▸ **Lesetext**:
◇ ◇ ◇ ◇ ◇ ◇ ◇
Bild: Kann das Land sich über die Lebensinteressen der Bewohner hinwegsetzen?
Als das Schiff abdrehte, brach auf den Schlauchbooten und Schollen auf der
Spree Jubel aus. Die linksalternative Protestbewegung hatte einen
Ausflugsdampfer voller Wirtschaftsvertreter gestoppt - mit bunten, kleinen
Booten, mit Johlen und Farbe, ganz ohne Gewalt.
Es war ein symbolischer Etappensieg im Streit um die Zukunft der Flussufer
im Osten Berlins, bei dem es um mehr geht als nur um die Bebauung auf den
zentrumsnahen Wassergrundstücken. Investorenmacht steht gegen kreative
Kiezbewegung, Landesinteressen gegen die Lebenswelten von Stadtbewohnern -
und am Sonntag tritt die Koalition aus Grünen und Linken im Bezirk
Friedrichshain-Kreuzberg bei einem Bürgerentscheid de facto gegen die
eigene Stammkundschaft an.
Die Entwicklung von "Mediaspree", wie das Neubauquartier genannt wird,
erhitzt seit Wochen die Gemüter. Nach den Vorstellungen von Investoren soll
sich das frühere Hafengebiet, an dem bis 1989 teilweise die Mauer
entlanglief, ähnlich entwickeln wie die Londoner Docklands oder die
Hamburger Hafen-City: 1,3 Millionen Quadratmeter Geschossfläche sind
geplant, Hochhäuser, Hotels, Dienstleistung. Die Planungen laufen seit den
90er-Jahren. Inzwischen sind laut der von den Investoren beauftragten
Lobbyistenfirma 15.000 Arbeitsplätze auf den einstigen Brachflächen
entstanden, MTV und Universal sind an die Spree gezogen, und die O2-Arena
als neue Konzertadresse für Elton John und Coldplay ist errichtet.
An der Arena entzündete sich der Widerstand von Anwohnern. Die Initiative
"Mediaspree versenken" will erreichen, dass ein 50 Meter breiter
Uferstreifen öffentlich zugänglich bleibt, dass keine neuen Hochhäuser
gebaut werden und die Strandbars bleiben können, die sich als
Zwischennutzer am Wasser angesiedelt haben. Die Aktivisten fürchten, von
den Investoren aus ihrem Kiez verdrängt zu werden. "Gentrifizierung", die
großflächige Verdrängung der angestammten Bewohner, ist zum Schlagwort
geworden. Die Sorgen sind mit Blick auf luxuriös sanierte Straßenzüge in
Berlin-Mitte begründet. Mit Aktionen wie dem Widerstand gegen die
Wirtschaftsvertreter-Rundfahrt auf der Spree vor zwei Wochen hat das
Bürgerbegehren Sympathien gewonnen. Der grüne Bürgermeister Franz Schulz
und die ihn unterstützenden Linken im Bezirksparlament stecken in der
Zwickmühle.
◇ ◇ ◇ ◇ ◇ ◇ ◇
▸ **Aufgabe 1**: Schreib aus dem Lesetext alles von "Als das Schiff" bis hinunter zu "ganz ohne Gewalt." noch einmal ab und ersetze dabei "Ausflugsdampfer" durch "Fahrgastschiff".
▸ **Aufgabe 2**: Wie breit soll laut dem Text über Mediaspree der Uferstreifen sein, den die Initiative "Mediaspree versenken" öffentlich zugänglich halten will?

▸ **Daten**:
◇ ◇ ◇ ◇ ◇ ◇ ◇
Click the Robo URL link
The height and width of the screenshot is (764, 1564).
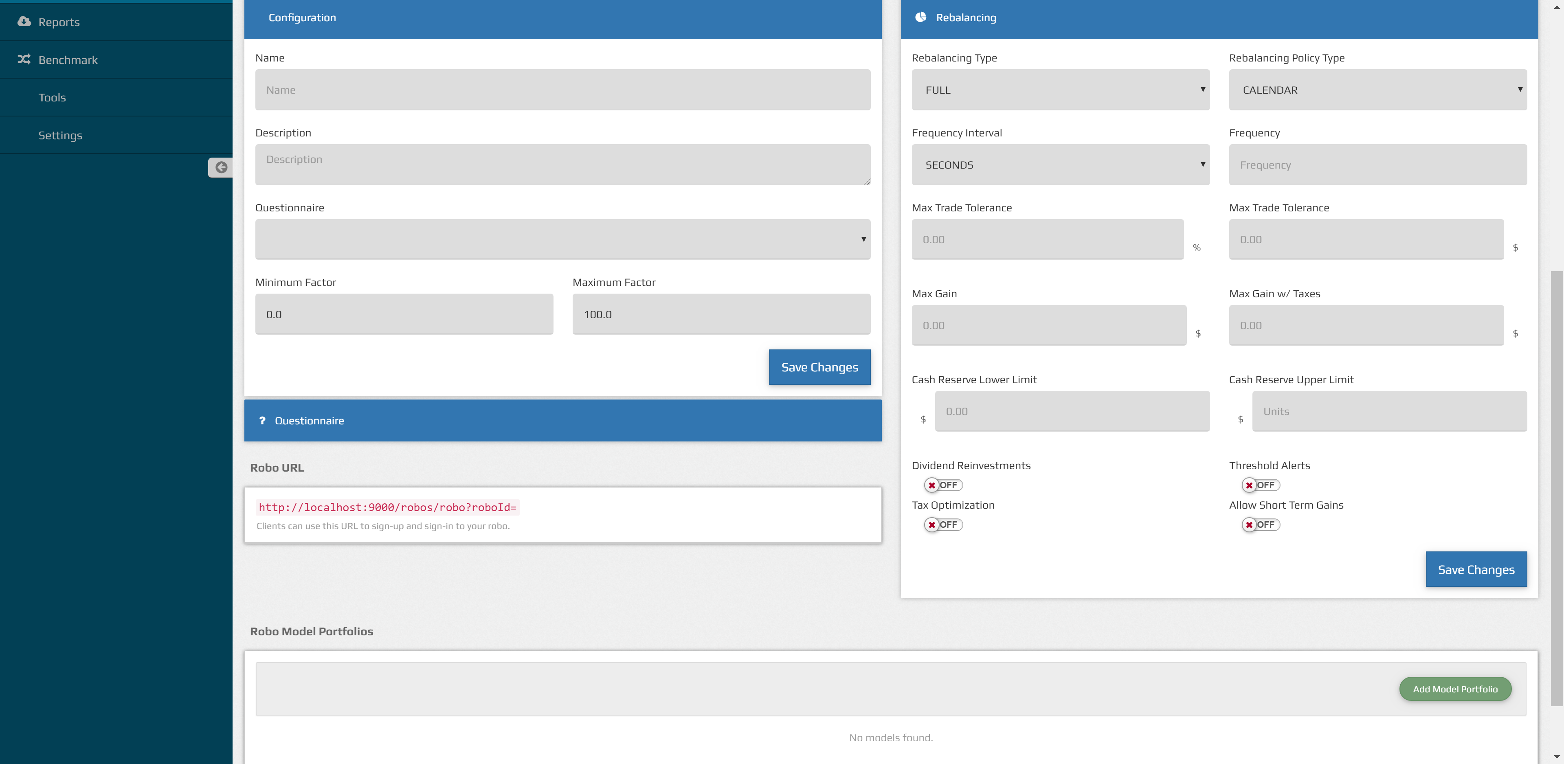[388, 507]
◇ ◇ ◇ ◇ ◇ ◇ ◇
▸ **Erwartete Antwort 1**:
Als das Schiff abdrehte, brach auf den Schlauchbooten und Schollen auf der
Spree Jubel aus. Die linksalternative Protestbewegung hatte einen
Fahrgastschiff voller Wirtschaftsvertreter gestoppt - mit bunten, kleinen
Booten, mit Johlen und Farbe, ganz ohne Gewalt.

▸ **Erwartete Antwort 2**: 50 Meter